(Problem): Leave out pictures; repeat exactly the lines from the "Where should I" line through the last of the data below.

[Saved entries]
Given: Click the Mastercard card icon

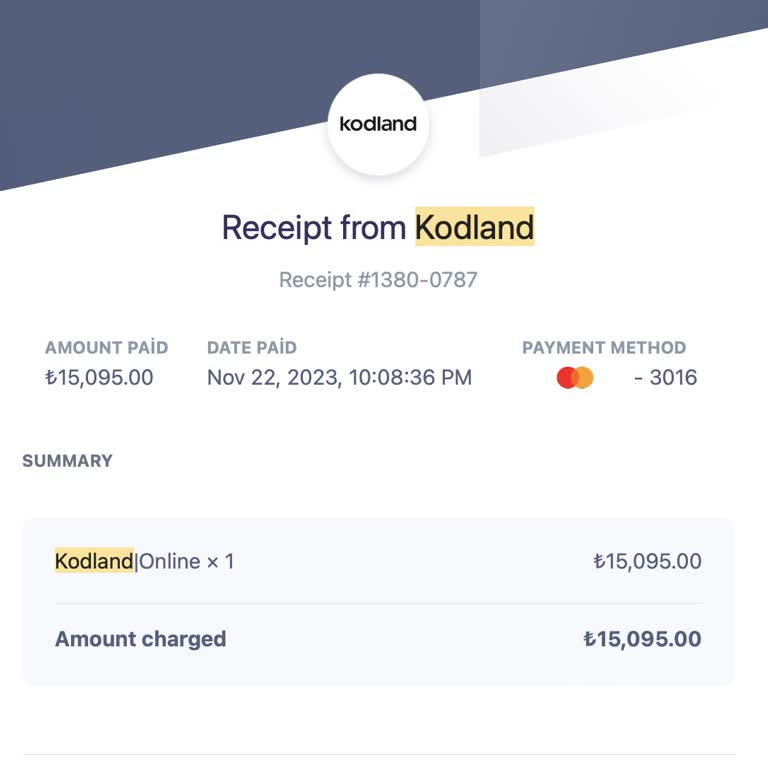Looking at the screenshot, I should 575,378.
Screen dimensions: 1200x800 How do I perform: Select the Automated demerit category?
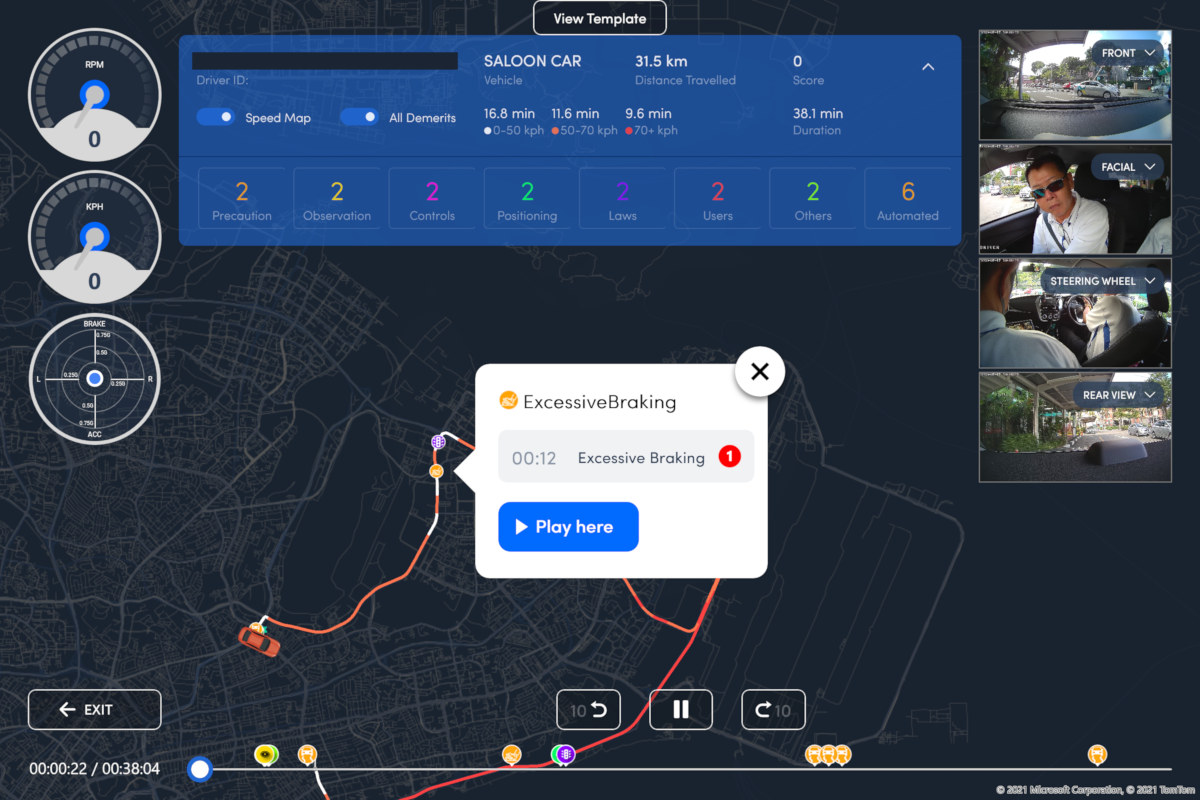coord(907,198)
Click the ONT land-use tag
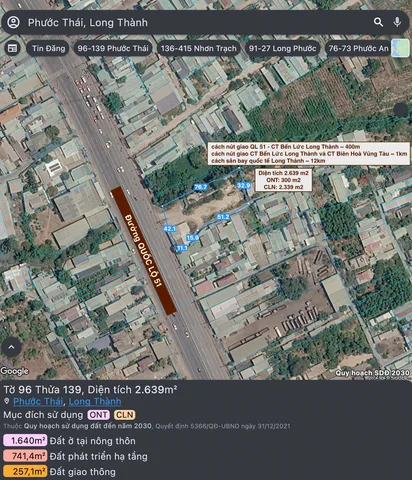This screenshot has width=412, height=480. coord(98,415)
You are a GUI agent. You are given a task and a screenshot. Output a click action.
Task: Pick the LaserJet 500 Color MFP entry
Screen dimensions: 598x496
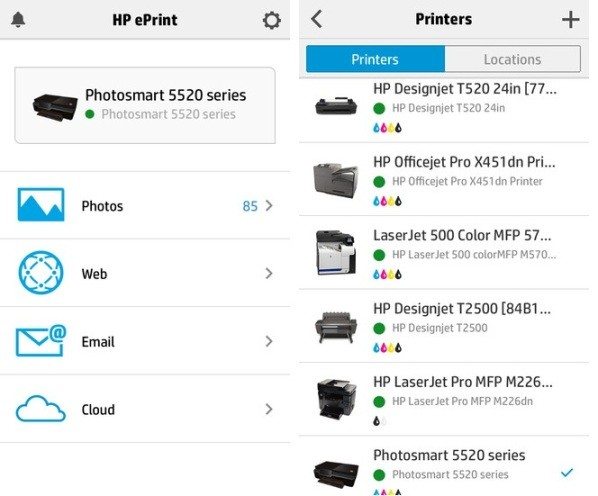tap(444, 253)
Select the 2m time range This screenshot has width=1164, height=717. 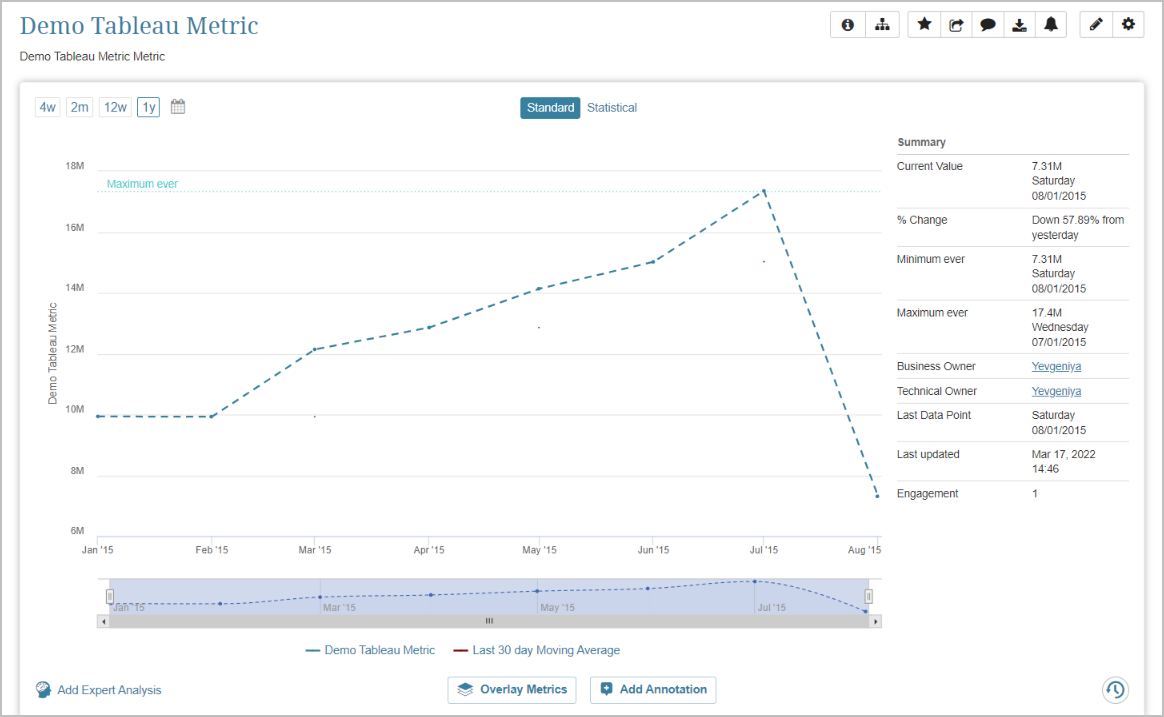pyautogui.click(x=80, y=108)
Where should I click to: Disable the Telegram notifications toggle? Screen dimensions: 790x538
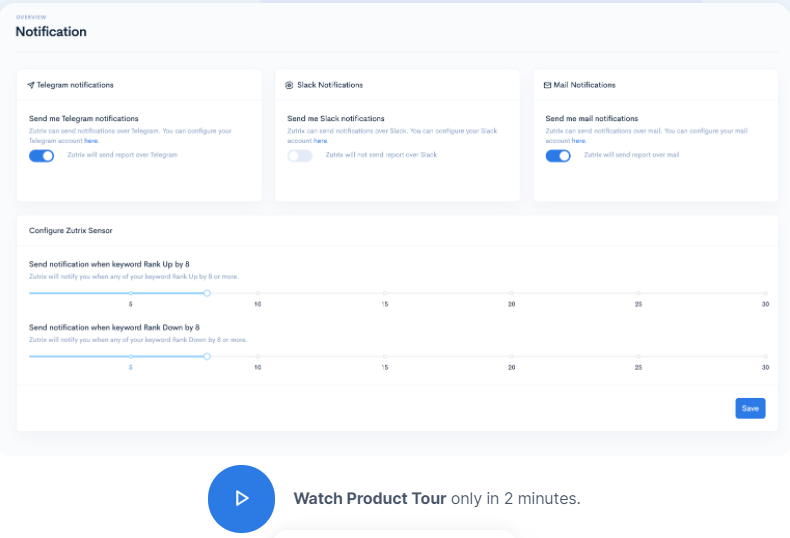[41, 155]
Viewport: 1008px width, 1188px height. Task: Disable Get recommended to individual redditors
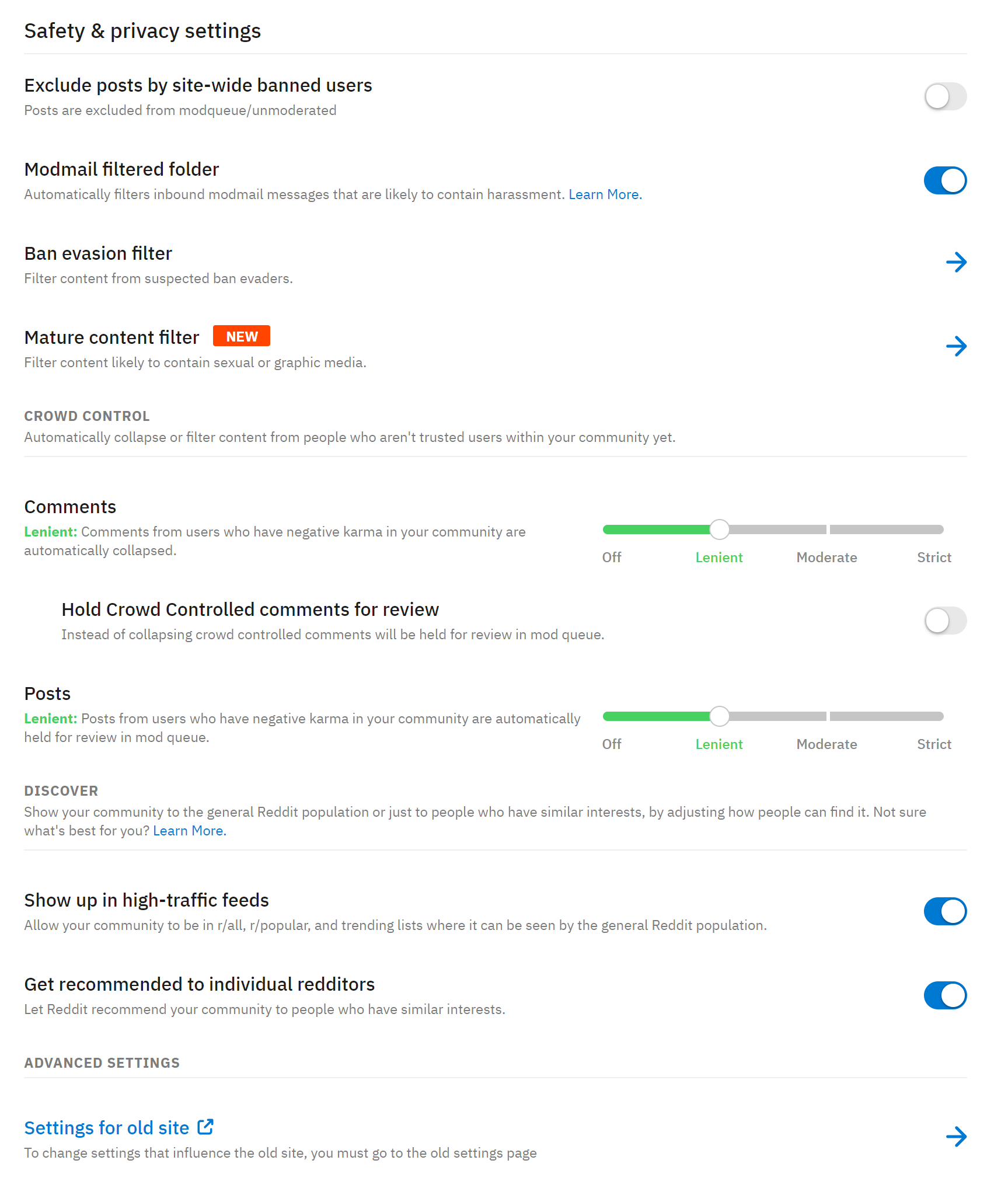coord(946,995)
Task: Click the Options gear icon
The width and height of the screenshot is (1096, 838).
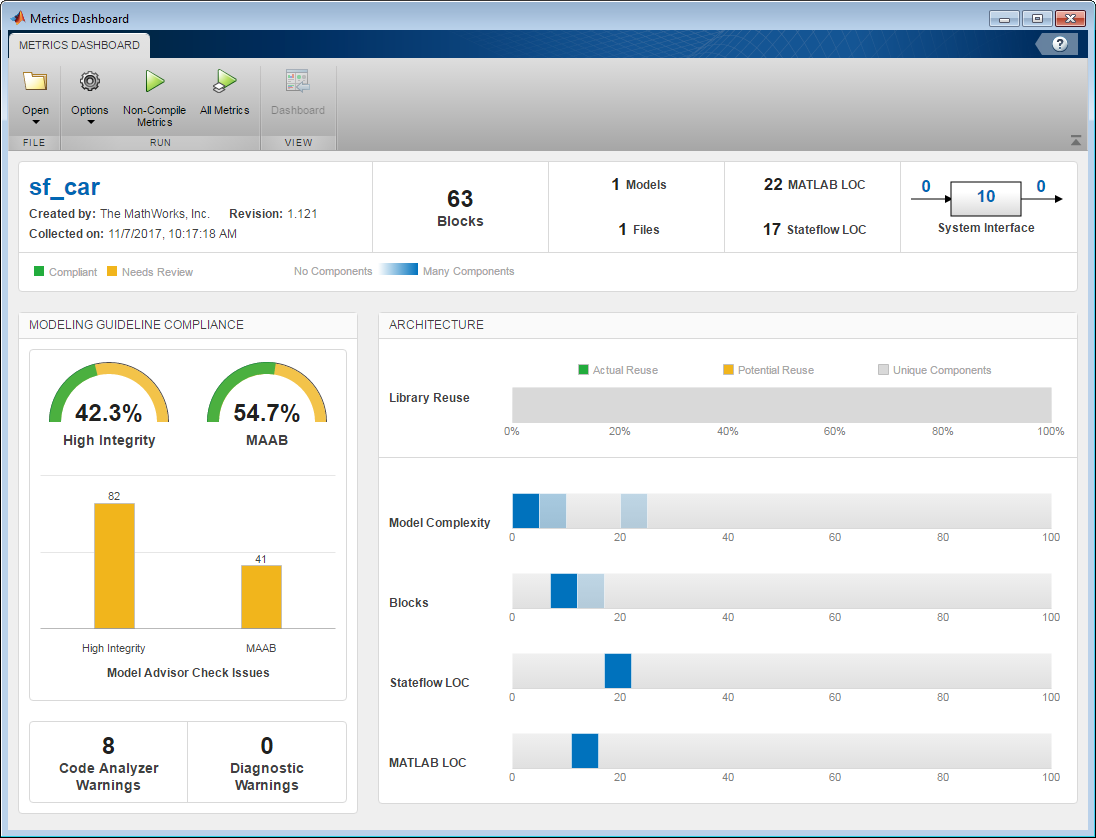Action: (x=90, y=83)
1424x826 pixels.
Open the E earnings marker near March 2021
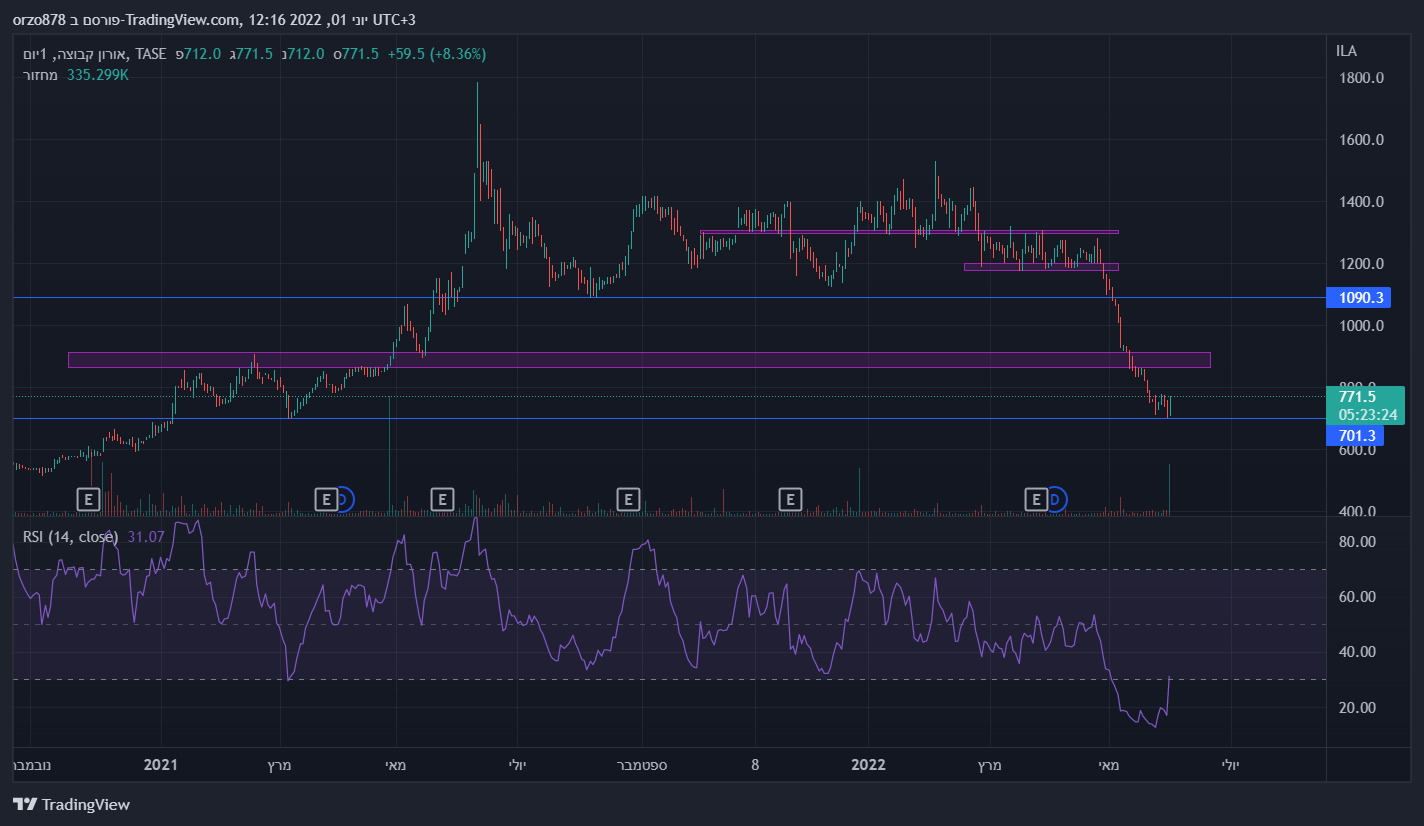click(326, 498)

(Written response):
Where should I click to: Disable the Telegram notifications toggle? Screen dimensions: 790x538
[41, 155]
Viewport: 1008px width, 1188px height. Task: Disable Get recommended to individual redditors
coord(946,995)
Task: Click the Options gear icon
The width and height of the screenshot is (1096, 838).
Action: (x=90, y=83)
1424x826 pixels.
Open the E earnings marker near March 2021
click(326, 498)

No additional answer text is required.